* start *

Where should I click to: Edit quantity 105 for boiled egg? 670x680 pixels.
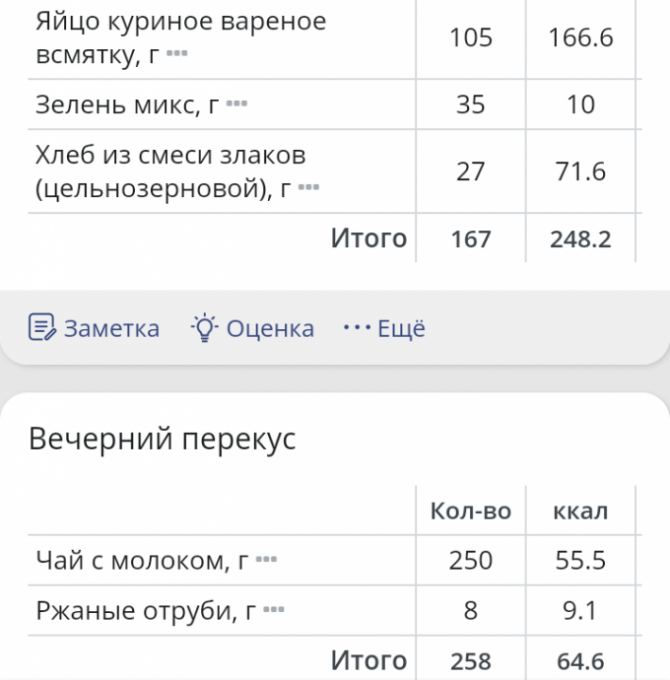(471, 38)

* end *
* start *

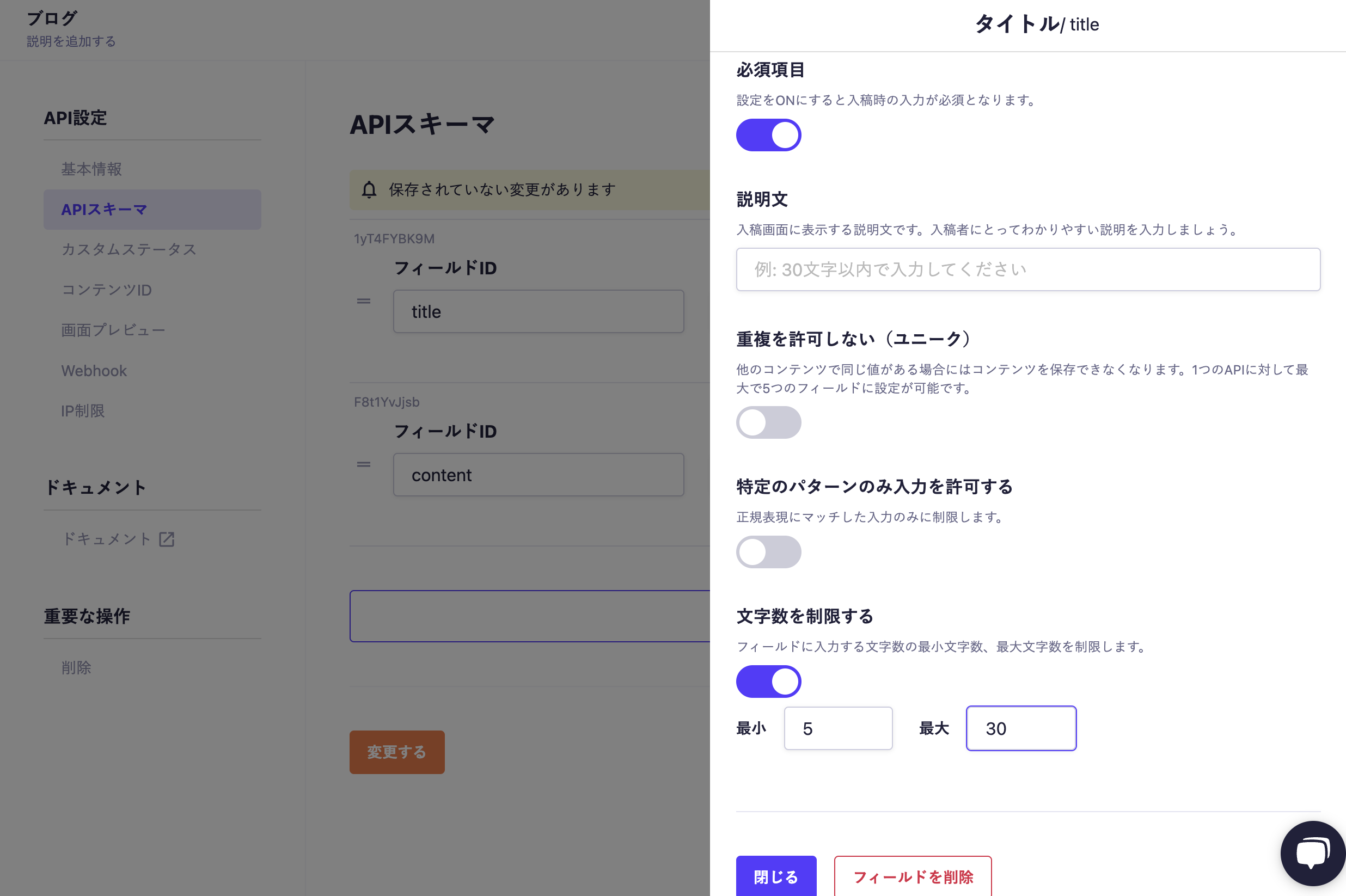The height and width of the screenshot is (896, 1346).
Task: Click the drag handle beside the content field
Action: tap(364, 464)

* end *

Required task: Can you render the lines starting with the one that contains "The height and" and going on through the one that contains "Action: tap(364, 464)" as a numbered list, with blank lines and pictures left out?

Output for this task:
1. The height and width of the screenshot is (896, 1346).
2. Task: Click the drag handle beside the content field
3. Action: tap(364, 464)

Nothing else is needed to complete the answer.